By Janelle Riddick, CFCC Student Fellow 2014-2015
This semester through my participation in the Sayra and Neil Meyerhoff Center for Children, Families, and the Courts Student Fellows Program, I was able to meet a panel of successful and enthusiastic Maryland family law attorneys. The panel of attorneys was able to provide insight into their experiences in a career field where their work often does not receive the recognition and praise that it deserves. The attorneys provided unique perspectives into their journeys to the practice of family law and useful words of wisdom. Some always knew that they wanted to practice family law, while others began practicing in other areas of law until family law chose them. Each panel member added valuable perspectives to the discussion, and it was a breath of fresh air and reassurance for me as a second-year law student with a passion to help others through child advocacy and family law.

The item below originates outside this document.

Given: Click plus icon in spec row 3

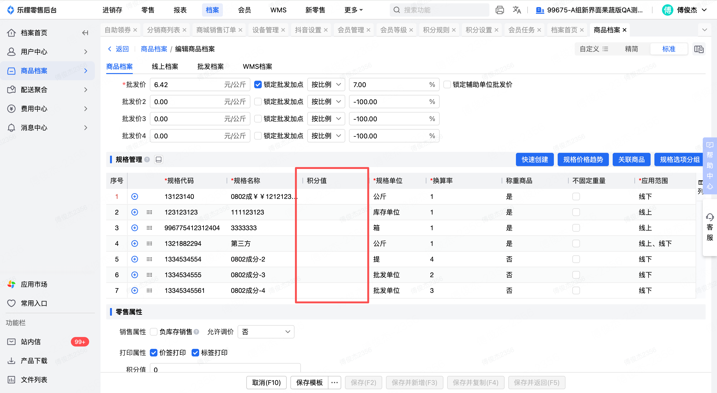Looking at the screenshot, I should tap(135, 228).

From the panel discussion, I also gained a better understanding of how family law attorneys dedicate their careers to advocate for broken families and how they often meet their clients at the lowest points in their lives. Seemingly for some clients, the attorneys are a lighthouse in a hopeless sea of never-ending issues, including domestic violence, poverty, child custody, and divorce. The attorneys transform their clients’ lives and provide them with the peace of mind that they will work for them to resolve their issues. I listened as the panel described how they work long hours but expressed just how rewarding it is to impact the life of someone else in a way that is life-changing, whether it is helping a distraught woman get out of an abusive marriage or assist a deserving parent to gain custody of their children during a nasty divorce. I walked away from the panel feeling empowered and enthusiastic about the career path that I chose and with a better understanding of the importance of the work of family law attorneys.
Whenever I express my interest in becoming a family law attorney to others, the usual response I receive is “Why? You will not make any money.” Through this panel discussion and my experiences in child advocacy and family law thus far, I am persuaded that there is no way to put a price on the ability to make a substantial difference in the lives of children and families in crisis.